Welcome to midnight is an idea I borrowed from TWLOHA founder Jamie Tworkowski, who wrote his own Welcome to Midnight post, which you can find here. TWLOHA has been a pillar of strength for me since 2010, when I stumbled upon the Facebook page, and I haven’t strayed away from it. If anything, I love the organization more now than ever.
The people who know me best know that I speak candidly and frequently about mental health issues, which include my own. I write about it frequently in my works and on my blog (see Darkness, My Old Friend, here), and on Facebook, there isn’t a day that goes by that I don’t like, engage in, or share something about mental health awareness.
The thing about depression is that it doesn’t just mean feeling sad or blue for a little while, at least not for me. While there may be fleeting moments of happiness, and days where I don’t have to force myself to get out of bed, and nights where I don’t toss and turn for hours, and outings where I’m not counting the minutes until I can bow out gracefully, depression is always somewhere watching, lurking, waiting to greet me like an old friend.

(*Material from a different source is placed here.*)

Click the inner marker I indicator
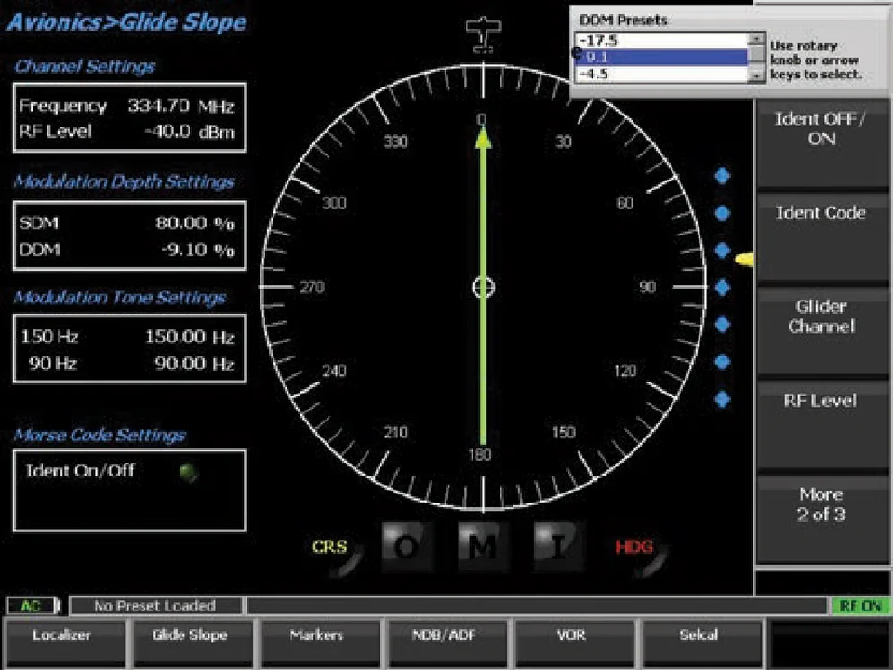 tap(558, 547)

And that’s exactly what it is. Out of twenty three years of existence, depression and anxiety have been a constant for nearly thirteen of them. When my life is going just how I want it to, I can always count on mental illness to resurface and remind me that it’s not done with me just yet.
And I don’t think that it ever will be.
After a turbulent year, there is something so hopeful about a blank slate.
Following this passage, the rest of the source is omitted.